(Stored data entries)

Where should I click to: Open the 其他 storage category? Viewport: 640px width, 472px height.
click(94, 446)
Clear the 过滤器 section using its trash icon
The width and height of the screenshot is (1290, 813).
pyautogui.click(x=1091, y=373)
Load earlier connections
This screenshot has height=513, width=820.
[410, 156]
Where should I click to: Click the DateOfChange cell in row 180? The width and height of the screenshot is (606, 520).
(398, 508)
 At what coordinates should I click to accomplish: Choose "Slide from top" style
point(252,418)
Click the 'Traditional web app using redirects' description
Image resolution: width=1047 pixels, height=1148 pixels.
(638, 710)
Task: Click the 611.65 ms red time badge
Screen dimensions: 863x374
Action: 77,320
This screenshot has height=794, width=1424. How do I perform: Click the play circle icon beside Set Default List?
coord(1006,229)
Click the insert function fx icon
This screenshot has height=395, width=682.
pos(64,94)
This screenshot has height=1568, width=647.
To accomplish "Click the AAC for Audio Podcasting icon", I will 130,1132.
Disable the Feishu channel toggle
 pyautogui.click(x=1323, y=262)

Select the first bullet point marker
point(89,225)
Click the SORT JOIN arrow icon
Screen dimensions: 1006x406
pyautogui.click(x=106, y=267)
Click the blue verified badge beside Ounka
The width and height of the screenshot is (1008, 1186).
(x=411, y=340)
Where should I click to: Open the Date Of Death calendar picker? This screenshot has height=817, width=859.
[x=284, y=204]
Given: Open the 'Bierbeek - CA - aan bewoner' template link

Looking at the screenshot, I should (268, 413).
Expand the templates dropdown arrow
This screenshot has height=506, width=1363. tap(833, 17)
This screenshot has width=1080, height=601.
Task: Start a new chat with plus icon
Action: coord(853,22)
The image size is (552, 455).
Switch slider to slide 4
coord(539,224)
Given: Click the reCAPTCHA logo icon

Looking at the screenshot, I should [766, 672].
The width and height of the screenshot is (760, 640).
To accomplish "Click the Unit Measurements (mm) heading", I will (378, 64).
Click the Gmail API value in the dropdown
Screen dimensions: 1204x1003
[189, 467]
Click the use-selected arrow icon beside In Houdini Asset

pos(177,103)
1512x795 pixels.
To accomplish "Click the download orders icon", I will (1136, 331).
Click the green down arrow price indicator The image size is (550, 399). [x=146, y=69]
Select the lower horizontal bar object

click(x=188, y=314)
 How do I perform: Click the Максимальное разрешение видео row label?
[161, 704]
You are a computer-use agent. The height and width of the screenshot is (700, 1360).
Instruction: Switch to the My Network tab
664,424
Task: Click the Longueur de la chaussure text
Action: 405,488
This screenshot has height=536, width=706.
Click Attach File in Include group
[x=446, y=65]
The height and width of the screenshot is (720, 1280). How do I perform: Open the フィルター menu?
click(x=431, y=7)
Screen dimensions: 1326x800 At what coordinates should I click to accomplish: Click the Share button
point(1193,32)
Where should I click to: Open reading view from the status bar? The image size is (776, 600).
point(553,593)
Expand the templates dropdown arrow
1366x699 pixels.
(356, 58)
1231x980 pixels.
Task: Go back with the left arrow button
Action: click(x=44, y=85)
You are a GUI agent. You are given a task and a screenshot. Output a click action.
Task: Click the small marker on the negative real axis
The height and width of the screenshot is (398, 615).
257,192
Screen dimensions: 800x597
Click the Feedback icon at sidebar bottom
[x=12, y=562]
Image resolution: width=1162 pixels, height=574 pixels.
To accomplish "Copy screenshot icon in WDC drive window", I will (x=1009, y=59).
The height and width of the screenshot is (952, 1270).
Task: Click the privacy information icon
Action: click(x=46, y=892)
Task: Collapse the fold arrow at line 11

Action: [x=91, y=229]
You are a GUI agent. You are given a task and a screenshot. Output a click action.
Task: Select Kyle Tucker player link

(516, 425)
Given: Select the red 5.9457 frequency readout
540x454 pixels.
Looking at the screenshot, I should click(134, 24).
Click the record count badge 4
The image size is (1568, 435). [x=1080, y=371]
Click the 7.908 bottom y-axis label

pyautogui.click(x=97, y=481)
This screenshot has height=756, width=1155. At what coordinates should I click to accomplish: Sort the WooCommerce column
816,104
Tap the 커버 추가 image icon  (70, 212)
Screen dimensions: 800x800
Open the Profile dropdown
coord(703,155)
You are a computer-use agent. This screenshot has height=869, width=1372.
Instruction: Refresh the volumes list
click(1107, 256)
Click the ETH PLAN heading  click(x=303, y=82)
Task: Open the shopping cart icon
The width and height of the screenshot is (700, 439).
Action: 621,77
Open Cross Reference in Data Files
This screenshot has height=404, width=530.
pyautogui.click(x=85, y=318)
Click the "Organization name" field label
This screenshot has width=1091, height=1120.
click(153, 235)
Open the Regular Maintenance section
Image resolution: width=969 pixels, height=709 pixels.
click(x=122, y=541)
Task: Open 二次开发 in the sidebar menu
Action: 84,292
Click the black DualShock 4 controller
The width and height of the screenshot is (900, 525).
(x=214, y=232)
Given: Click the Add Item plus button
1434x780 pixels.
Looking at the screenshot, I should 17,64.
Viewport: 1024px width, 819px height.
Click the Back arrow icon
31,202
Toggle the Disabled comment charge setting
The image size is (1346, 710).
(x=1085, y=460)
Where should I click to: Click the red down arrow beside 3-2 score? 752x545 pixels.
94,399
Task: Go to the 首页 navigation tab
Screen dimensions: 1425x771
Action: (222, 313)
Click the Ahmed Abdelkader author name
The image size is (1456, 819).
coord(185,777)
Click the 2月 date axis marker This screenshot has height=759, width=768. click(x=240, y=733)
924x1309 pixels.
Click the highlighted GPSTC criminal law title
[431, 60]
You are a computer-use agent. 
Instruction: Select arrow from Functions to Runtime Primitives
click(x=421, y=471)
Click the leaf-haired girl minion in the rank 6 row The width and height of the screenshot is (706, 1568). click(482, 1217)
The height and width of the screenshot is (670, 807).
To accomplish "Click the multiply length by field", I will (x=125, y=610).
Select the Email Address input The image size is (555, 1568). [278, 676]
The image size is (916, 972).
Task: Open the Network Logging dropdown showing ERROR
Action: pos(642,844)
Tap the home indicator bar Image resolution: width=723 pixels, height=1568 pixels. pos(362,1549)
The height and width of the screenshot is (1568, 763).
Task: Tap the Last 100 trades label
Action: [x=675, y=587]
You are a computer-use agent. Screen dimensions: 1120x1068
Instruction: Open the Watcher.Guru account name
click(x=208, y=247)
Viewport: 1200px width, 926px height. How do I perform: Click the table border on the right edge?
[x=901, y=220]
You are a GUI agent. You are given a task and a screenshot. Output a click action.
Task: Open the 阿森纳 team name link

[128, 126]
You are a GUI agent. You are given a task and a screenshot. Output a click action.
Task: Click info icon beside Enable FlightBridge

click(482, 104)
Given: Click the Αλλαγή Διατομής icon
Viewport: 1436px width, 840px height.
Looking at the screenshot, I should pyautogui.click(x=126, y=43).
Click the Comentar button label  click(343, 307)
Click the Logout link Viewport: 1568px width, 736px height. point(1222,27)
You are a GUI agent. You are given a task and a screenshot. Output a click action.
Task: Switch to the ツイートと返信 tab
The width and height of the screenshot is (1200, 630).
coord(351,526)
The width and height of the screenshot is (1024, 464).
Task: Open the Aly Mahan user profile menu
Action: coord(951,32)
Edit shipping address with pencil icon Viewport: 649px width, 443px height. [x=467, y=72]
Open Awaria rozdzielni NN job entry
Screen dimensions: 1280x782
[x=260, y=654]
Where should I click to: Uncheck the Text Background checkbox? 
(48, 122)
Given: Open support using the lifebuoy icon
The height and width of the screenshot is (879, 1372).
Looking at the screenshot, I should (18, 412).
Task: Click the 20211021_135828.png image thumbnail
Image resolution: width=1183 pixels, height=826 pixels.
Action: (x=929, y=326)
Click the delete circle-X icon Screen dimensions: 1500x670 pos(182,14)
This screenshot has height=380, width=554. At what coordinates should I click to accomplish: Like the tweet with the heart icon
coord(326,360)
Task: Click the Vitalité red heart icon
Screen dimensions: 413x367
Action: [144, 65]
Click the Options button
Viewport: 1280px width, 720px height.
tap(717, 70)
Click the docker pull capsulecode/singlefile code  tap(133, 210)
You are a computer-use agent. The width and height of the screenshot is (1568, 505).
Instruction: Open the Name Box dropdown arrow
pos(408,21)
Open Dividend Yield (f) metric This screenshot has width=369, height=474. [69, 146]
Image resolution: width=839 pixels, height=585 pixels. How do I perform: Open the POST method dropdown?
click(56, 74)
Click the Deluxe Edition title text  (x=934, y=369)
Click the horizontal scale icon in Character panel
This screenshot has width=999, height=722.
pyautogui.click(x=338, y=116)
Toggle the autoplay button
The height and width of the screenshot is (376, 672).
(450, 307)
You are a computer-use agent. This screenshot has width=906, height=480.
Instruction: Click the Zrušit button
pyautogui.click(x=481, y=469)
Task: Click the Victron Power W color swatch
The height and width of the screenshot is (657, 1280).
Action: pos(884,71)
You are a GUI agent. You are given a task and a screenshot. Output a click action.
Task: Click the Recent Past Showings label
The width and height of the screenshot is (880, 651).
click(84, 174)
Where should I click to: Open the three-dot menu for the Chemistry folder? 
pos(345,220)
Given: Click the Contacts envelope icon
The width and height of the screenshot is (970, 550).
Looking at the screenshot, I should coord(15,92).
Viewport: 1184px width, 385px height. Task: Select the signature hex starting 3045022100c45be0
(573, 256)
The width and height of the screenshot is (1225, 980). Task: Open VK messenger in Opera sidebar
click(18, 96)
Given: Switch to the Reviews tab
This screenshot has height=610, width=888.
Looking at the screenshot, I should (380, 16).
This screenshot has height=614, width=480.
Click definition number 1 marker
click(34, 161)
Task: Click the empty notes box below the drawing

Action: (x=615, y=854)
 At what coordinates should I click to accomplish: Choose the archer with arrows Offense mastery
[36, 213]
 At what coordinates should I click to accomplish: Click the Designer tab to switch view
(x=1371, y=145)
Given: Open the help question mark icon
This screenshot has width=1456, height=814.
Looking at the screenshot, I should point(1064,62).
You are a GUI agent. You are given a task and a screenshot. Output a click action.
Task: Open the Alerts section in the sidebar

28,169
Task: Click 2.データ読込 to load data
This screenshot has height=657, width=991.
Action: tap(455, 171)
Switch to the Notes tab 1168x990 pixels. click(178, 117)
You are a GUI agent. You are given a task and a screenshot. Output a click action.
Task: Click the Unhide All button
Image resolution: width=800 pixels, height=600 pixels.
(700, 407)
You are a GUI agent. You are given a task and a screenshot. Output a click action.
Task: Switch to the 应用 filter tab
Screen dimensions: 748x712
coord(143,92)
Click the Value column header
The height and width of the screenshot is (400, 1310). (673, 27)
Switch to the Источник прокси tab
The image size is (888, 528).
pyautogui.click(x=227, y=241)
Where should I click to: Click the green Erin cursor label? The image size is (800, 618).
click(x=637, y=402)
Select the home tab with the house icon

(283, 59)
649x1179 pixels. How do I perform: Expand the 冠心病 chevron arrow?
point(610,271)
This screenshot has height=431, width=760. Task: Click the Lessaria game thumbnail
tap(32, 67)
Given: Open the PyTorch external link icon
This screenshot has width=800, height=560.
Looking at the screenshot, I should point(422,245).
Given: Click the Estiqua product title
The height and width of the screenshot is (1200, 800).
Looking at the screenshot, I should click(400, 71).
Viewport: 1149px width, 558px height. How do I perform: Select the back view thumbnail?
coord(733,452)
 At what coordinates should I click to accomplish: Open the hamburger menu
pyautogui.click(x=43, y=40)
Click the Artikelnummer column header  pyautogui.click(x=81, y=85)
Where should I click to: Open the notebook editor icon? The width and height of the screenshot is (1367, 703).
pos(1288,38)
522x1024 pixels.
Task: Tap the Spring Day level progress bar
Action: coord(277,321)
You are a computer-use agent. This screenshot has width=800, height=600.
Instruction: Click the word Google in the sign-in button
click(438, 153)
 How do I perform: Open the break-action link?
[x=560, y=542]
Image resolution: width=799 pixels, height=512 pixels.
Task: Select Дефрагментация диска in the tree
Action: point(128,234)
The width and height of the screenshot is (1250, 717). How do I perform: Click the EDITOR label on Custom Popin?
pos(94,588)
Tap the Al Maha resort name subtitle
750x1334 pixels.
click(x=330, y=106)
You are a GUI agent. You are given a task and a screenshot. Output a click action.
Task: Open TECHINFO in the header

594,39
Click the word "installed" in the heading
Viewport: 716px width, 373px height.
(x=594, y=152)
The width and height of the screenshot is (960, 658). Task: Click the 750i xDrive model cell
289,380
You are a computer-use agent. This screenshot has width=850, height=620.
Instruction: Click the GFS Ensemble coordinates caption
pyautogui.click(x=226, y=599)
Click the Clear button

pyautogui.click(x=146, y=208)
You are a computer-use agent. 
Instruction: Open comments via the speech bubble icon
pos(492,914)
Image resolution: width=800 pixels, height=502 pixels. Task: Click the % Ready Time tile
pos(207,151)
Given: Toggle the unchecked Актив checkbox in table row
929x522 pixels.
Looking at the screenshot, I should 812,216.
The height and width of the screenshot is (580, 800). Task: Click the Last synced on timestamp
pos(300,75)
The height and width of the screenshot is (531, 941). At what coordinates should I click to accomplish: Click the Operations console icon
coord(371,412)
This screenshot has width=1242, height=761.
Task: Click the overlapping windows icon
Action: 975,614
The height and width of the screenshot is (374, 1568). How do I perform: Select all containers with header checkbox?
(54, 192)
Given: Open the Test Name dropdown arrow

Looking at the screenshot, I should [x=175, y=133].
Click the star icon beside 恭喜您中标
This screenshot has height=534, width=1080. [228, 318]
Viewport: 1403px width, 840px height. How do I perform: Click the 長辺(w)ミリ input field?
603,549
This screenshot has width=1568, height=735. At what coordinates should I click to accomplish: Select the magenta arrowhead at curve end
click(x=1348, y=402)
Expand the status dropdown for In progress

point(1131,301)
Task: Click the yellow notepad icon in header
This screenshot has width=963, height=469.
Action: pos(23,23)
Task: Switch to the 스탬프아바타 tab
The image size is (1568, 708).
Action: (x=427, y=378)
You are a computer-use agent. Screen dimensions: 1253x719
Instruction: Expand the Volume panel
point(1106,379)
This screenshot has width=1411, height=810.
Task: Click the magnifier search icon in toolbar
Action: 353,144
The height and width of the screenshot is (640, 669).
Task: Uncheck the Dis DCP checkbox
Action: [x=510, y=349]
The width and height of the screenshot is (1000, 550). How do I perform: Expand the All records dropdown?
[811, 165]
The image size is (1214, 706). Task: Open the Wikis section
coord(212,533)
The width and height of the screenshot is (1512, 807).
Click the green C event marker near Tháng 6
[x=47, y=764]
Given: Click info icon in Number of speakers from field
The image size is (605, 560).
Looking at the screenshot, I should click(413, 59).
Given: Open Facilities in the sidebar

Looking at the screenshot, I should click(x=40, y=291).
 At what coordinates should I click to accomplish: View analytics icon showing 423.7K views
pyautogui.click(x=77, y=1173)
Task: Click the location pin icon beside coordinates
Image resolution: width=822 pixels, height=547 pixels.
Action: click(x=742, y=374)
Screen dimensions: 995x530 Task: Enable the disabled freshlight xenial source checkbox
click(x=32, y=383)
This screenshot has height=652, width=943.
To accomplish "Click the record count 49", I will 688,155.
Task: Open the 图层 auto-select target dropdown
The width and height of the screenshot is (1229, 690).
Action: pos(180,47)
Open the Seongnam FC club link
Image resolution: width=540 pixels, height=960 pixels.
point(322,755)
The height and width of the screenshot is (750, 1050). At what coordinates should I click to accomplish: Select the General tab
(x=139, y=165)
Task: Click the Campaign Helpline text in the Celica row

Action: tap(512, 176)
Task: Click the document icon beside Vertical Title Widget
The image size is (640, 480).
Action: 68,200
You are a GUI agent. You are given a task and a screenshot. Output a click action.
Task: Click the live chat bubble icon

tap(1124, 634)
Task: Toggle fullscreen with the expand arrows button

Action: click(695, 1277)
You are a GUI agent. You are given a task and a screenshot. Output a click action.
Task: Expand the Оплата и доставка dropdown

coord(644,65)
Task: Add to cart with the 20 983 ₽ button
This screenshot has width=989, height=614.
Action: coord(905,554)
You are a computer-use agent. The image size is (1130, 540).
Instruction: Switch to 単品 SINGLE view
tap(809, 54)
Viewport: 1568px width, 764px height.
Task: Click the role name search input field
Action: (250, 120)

_What to produce_
Quote only the stretch of lines that starts the data above and ends with the line containing "Clear the 过滤器 section using its trash icon", both included.

_Expected answer_
Where should I click to: Open the 其他 storage category? Viewport: 640px width, 472px height.
click(94, 446)
Clear the 过滤器 section using its trash icon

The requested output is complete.